TO DO:
Could you print every record below exactly as written?

━━━━━ SOURCE MATERIAL ━━━━━

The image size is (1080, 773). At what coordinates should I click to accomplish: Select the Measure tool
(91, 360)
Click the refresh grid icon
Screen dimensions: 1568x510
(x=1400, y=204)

━━━━━

TASK SOLUTION:
The image size is (1080, 773). At what coordinates should I click to accomplish: Select the Measure tool
(91, 360)
Click the refresh grid icon
Screen dimensions: 1568x510
(x=1400, y=204)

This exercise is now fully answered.